Figure 4: Intracellular ATP-triggered Dox release.

(a) Dox released in MDA-MB-231 cells of Dox/NG and Dox/cNG obtained using the flow cytometry. The cells were incubated with Dox/NG or Dox/cNG at 37 °C for 2 h, and subsequently incubated with fresh culture medium at 37 °C for additional 2 h or 4 h after removal of the excess nanogels. Error bars indicate s.d. (n=3). **P<0.01 (two-tailed Student’s t-test). (b) The ATP content in MDA-MB-231 cells after different treatments. Error bars indicate s.d. (n=3). **P <0.01 compared with the control group (two-tailed Student’s t-test). (c) Dox released in MDA-MB-231 cells of Dox/NG obtained using the flow cytometry. The cells were incubated with Dox/NG at 37 °C for 2 h, and then incubated with the fresh culture medium at 4 °C or with IAA at 37 °C for additional 2 h or 4 h after removal of the excess nanogels. Error bars indicate s.d. (n=3). **P<0.01 (two-tailed Student’s t-test). (d) Intracellular delivery of Dox/NG on MDA-MB-231 cells at different time observed by CLSM. The cells were incubated with Dox/NG at 37 °C for 2 h, and further incubated with fresh culture medium at 37 °C for additional 4 h after removal of the excess nanogels.
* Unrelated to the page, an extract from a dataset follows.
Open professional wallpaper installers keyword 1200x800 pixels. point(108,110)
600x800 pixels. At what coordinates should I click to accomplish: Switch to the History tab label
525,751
The late endosomes and lysosomes were stained by LysoTracker Green, and the nuclei were stained by Hoechst 33342. Scale bar is 10 μm. (e,f) In vitro cytotoxicity of Dox/cNG and Dox/NG on MDA-MB-231 (e) and MCF-7 cells (f) for 24 h. Error bars indicate s.d. (n=4). *P<0.05, **P<0.01 (two-tailed Student’s t-test). (g) Flow cytometric analysis of MDA-MB-231 cell apoptosis induced by Dox/cNG and Dox/NG for 12 h using the Annexin V-FITC/PI staining. In each panel, the lower-left (Annexin V-FITC⁻, PI⁻), lower-right (Annexin V-FITC⁺, PI⁻) and upper-right (Annexin V-FITC⁺, PI⁺) quadrants represent the populations of live cells, early apoptotic cells and late apoptotic cells, respectively. The average population (%) in each quadrant is indicated by the numbers at the corner of the panels. (h) MDA-MB-231 cell apoptosis induced by Dox/cNG and Dox/NG for 20 h using the APO-BrdU TUNEL assay. Alexa Fluor 488-stained nick end label showed green fluorescence, and PI-stained nuclei showed red fluorescence. Scale bar is 100 μm.